For every story of problems you can tell about a domestic, I can tell you a success. Like my father's 1977 Chevy truck, daily driver, with 372,000 miles on it. Or his 2000 olds intrigue with 260,000+. Like was said earlier, we can do this all day  As I stated earlier, drive whatever you like  You have your reasons I have mine. Neither of us is gonna change the other. I respect yours, its not an issue or reason to debate. This all started because I was proud a young person was sticking up for domestics when the biggest majority of them want a Honda or other foreign car? Seriously?? Life is too short my friends 

I am sorry my view on this is not the majority. Well, actually I am not but I will apologize for cluttering up a thread about a freaking awesome G2G with some great friends with this stuff. I love all y'all 

One last comment, and this can be found in another thread in off topic: the ONLY car that EVER left me stranded needing a tow truck in my 36 years of owning/driving vehicles was a 1995 Honda Accord that broke a timing belt at 97,000 miles 

Back on topic for the J-man

When is the fall meet!!!!????? 

Sent from my DROID RAZR using Tapatalk 2


----------



## decibelle

I think I hit a nerve?

Well, if you want to get serious about it, consider the following!

I don't *really* have much against import cars. I think they're doing better than domestics in the past few years. I don't like where GM/Chevy Ford and Dodge have been going since approx after 05/06 in general. For my next car I want a new Subie STI. It's hard to find much wrong with those cars. AWD, great power and handling, 6-spd, easily modifiable, reliable, lots of space, good mpg....

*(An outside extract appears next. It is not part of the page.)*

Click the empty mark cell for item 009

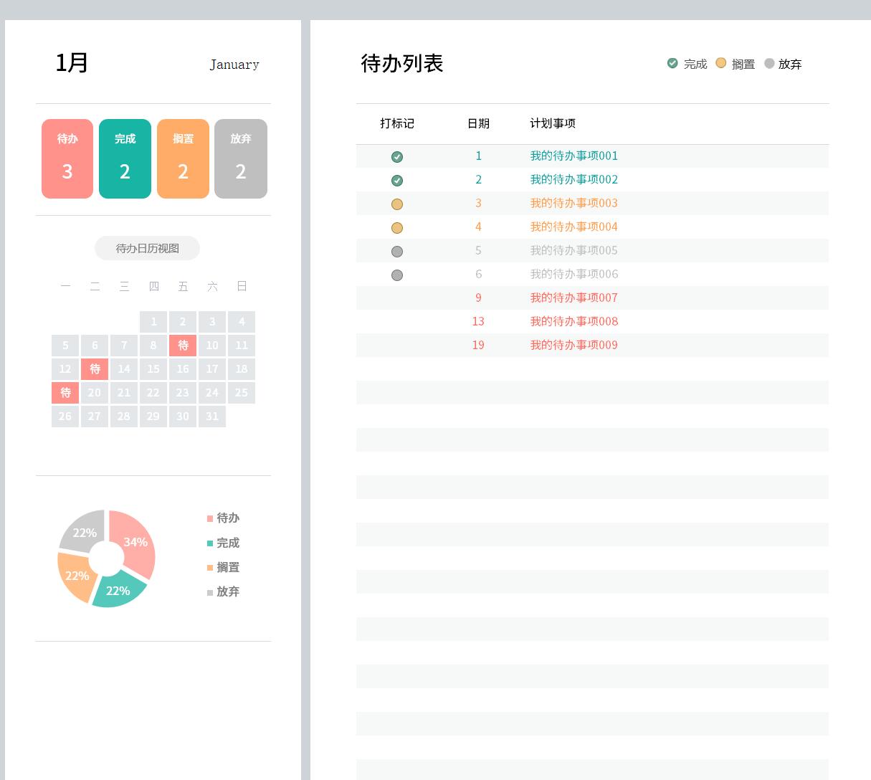coord(397,345)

Back to domestics. Don't forget, I lived up north for 18 years. Guess what... buy a car that's suited for it or quit yer whinin. I dealt with front wheel drive cars going up a fully iced-over hill... not Chevy's fault it can't handle that weather. I dealt with having to jump my old car a dozen times in the subzero temperatures and scraping ice off the windshield. Park your car in the garage or get used to it. If anyone seriously won't buy a car up there because of that, you have some marketing skills to hone. 

What's your point with the two cupholders? Are you implying that isn't enough...?

Know what really matters in vehicles these days? Reliability, efficiency and comfort. Domestics have gotten that down pretty well. Take Chevy's infamous L-series engines. L36, L67, LS7, LS9, the Chevy small block, for example. They aren't known for nothing. My 3.8L is an incredibly sturdy, well-built engine that will last hundreds of thousands of miles routinely. Look at all the *old* Buicks and Grand Prixs with over 250k on them. Same engine. And how about Chrysler's Hemi? Jeep's legendary I6 engines that take on over 400k of off roading miles?

I don't see too many VWs, or really imports in general, with that reputation. Sure, if you take care of any car it will last, but there are trends nonetheless. 

blah blah Honda Civic/Accord Toyota Corolla/Camry Mazda's rotary engine. There's exceptions. But America knows how to build an engine.

Comfort/emissions? If you go back to the heyday of the muscle era it was pretty embarrassing for the US of A in retrospect, but now? They got their **** together and everybody's on the same playing ground now. But back then, nobody really gave a damn about either one of those either...

Long story short, I worked at an auto store with a large shop. Know what kinds of cars I saw in the shop most for non-routine jobs? You guessed it... imports. I could go on and on about common problems for countless types of cars. You'll never find a type of car that doesn't have a well-known issue. Waah my Chevy's transmission went out, Chevy sucks. Know how many Nissan maximas I've seen ****ting blue smoke? That isn't a coincidence. Everything has its vice.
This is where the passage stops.